2. Introduction into the Mathematical Methods
Covariance and correlation (2/2)
In this correlation matrix the diagonal elements from top left to bottom right are all 1. This is because they contain the variance for that variable in the covariance matrix, and this gets divided by the standard deviation from that row and that column, that is it gets divided twice by the standard deviation.
When two variables are uncorrelated, then the off diagonal elements are zero in both the covariance and correlation arrays. We can plot the covariance array in two dimensions, forming circles or ellipses in this two dimensional space. We do this by marking the mean values for a class in this two dimensional space, and then marking the standard deviation either side from this mean value, and in the same direction as the relevant axis. If the data are uncorrelated, then ellipses or circles will be formed as shown in the figure on this page. If the standard deviations are the same in both dimensions being plotted, then a circle will result, otherwise an ellipse, with its semi-major axis parallel to the axis exhibiting higher standard deviation values.

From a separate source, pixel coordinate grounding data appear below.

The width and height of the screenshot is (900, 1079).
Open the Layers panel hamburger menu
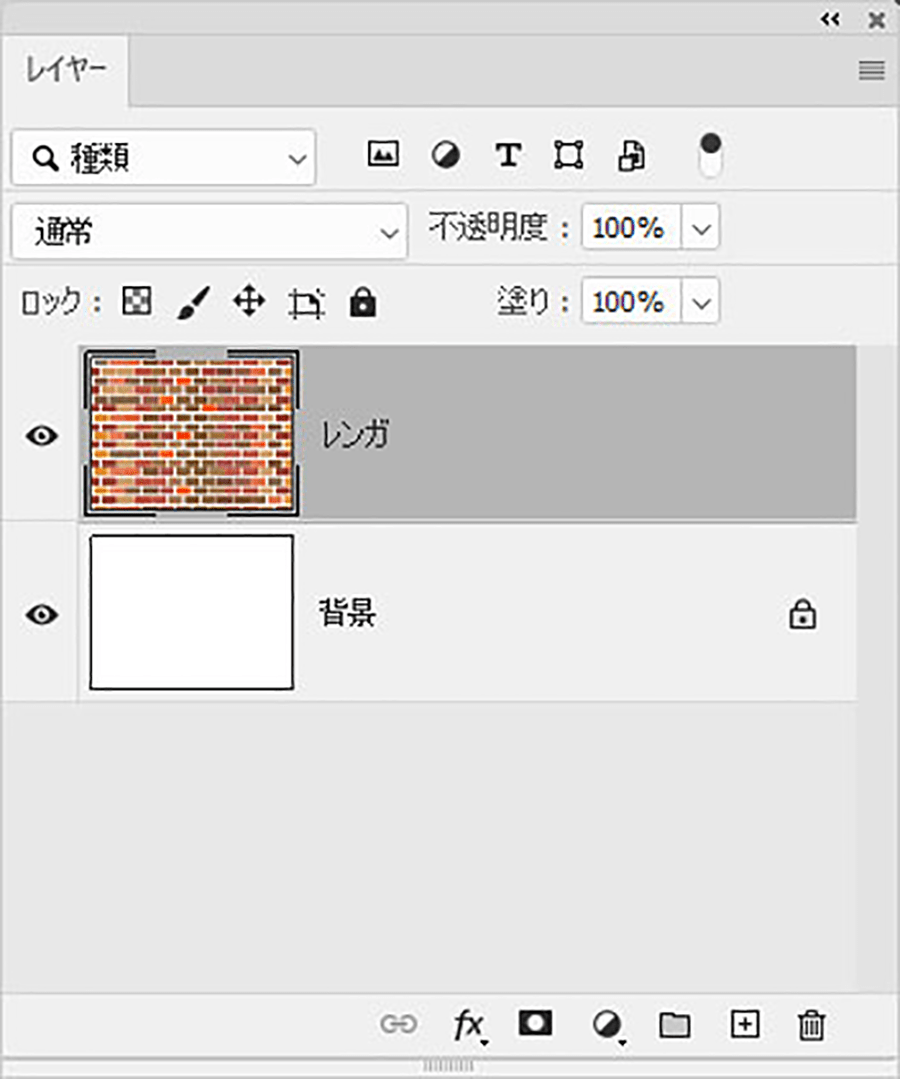coord(872,70)
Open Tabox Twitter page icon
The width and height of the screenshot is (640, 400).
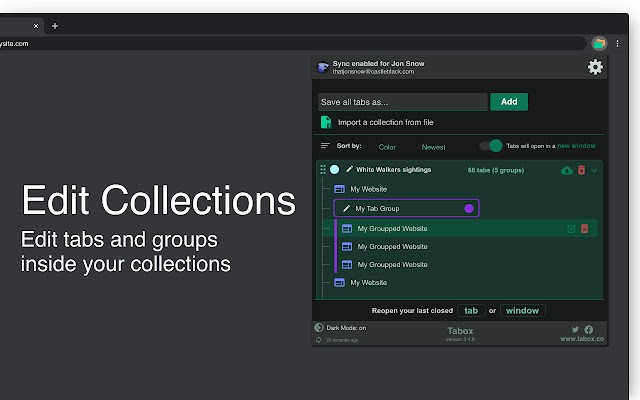pos(575,329)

If there is covariance or correlation, then ellipses will result, oriented at an angle to the two axes, this angle is depending on the covariance between those two values. The figure on the previous page shows the covariance for two different samples which have correlated data. Sample 1 (X1,Y1) has positively correlated data so that an increase in x is normally matched by an increase in y. Sample 3 (X3,Y3) has negatively correlated data, so that an increase in x is normally matched by a decrease in y. The orientation of the axes of the ellipse indicates positive or negative correlation. Correlation is zero when the ellipse semi-major axis coincides with either the x or the y axis, and reaches a maximum of 1 when the semi-major axis is at 45° to these axes.
There is a mathematical concept of correlation and covariance, which can be calculated using matrix calculation.
If there are structures shown in a scattergram, which are diagonal to the x or y axis, the two variables or in a satellite image sensor channels are somewhat dependend to each other, they are correlated.